Kit: Concorde Set 1969-2003 Scale: 1:144
Kit type: Injection moulded, including paint, glue, brush and poster
Decal options: (multiple) for any British Airways aircraft in any standard scheme from 1985 to 2003 UK price: £19.99 Website: www. revell. de
One thing that editing Scale Aircraft Modelling has done for me is give me an appreciation of the variety of airliner models available in 1:144 scale. As products from various manufacturers passed over the editorial desk for onward passage to reviewers, I became more an more interested in trying one. Not since Airfix’s Iberia 727 had I been tempted, but the arrival, in its huge box, of this special-edition Concorde set from Revell seemed like the perfect opportunity. No doubt intended to benefit from the publicity surrounding the type’s retirement, the set includes Revell’s 1991-vintage kit moulded in white plastic, a superb decal sheet by DACO products, a Contacta cement dispenser, seven tin-lets of Revell’s Email Color enamel, a bottle of Painta Clean brush cleaner, a paintbrush and a poster combining the box art with an image of G-BOAD on its way to display aboard USS Intrepid. So not only did the set allow me to try Revell’s enamels and brush cleaner – both new products to me – but it might also get me interested in Concorde. Outside its technological brilliance, I’ve never really seen what the fuss was about.

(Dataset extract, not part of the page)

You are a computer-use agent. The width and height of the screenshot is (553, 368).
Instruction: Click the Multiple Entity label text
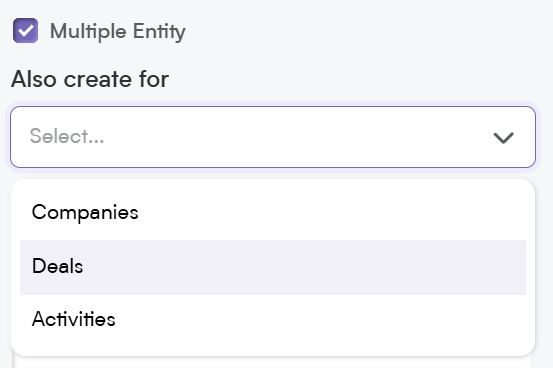(x=117, y=31)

I followed the instructions more or less in order, although detail parts like the undercarriage units were left off until painting had been completed. I decided to use the supplied items throughout, although I didn’t attempt to paint the model’s exterior using the tin-let of white enamel and small brush supplied. Here I reverted to Halfords Appliance White car spray paint. The enamels I can report worked as well as any others, while the Painta Clean was a revelation, being far and away the best such product I’ve used.

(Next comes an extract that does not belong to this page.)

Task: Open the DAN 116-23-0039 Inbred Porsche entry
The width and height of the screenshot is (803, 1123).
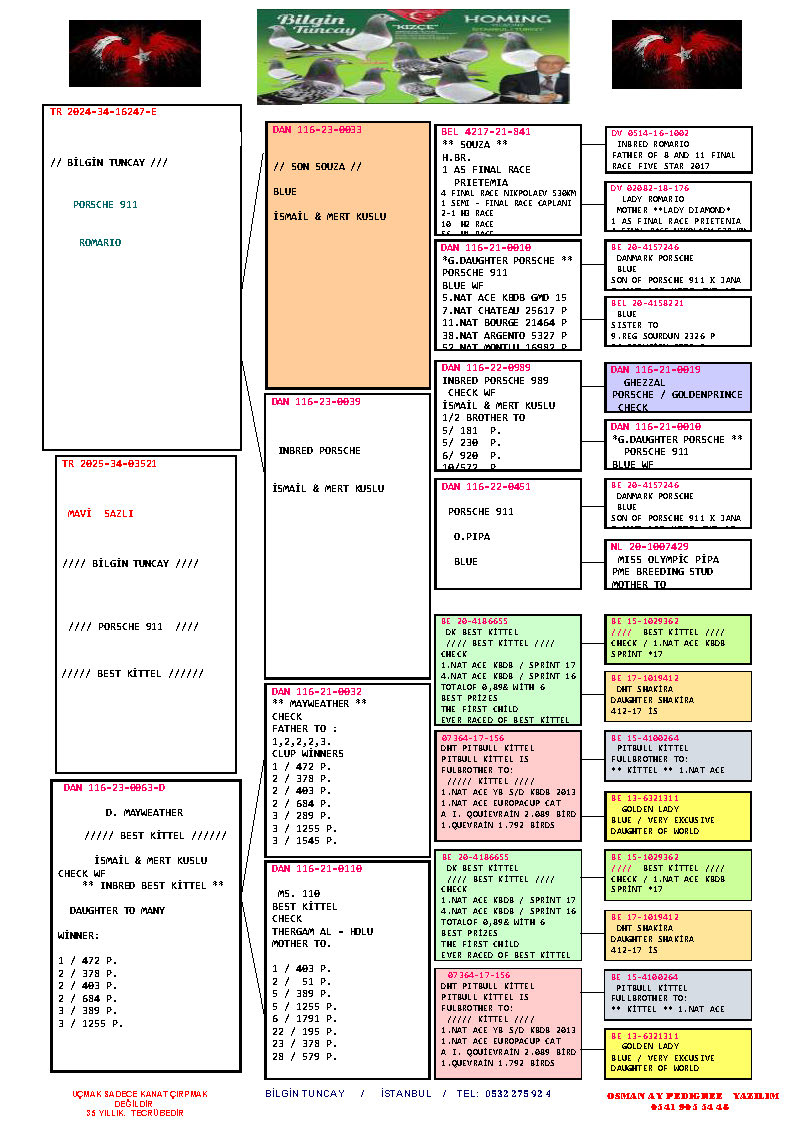Action: (x=347, y=536)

The model generally went together well, although I never found a way to secure the nose ‘drooped’. Instead I fitted it in ‘flight’ position, but it is wider than the forward fuselage and I never really fixed the resulting step. By cementing the wing uppersurfaces to the moulded roots on the fuselage I was able to eliminate any unsightly seams along these crucial and very long – even in this scale – joints. I did less well with the single underside part. A large moulding is provided for the wing/fuselage underside centre section, to which two inserts are added to mount the engine nacelles. I didn’t get this assembly entirely ‘square’ and had some complex filling and sanding to do around the undersides of the leading edges. I should also have blanked the insides of the jetpipes, since the white plastic of the engine fronts can be seen through mine.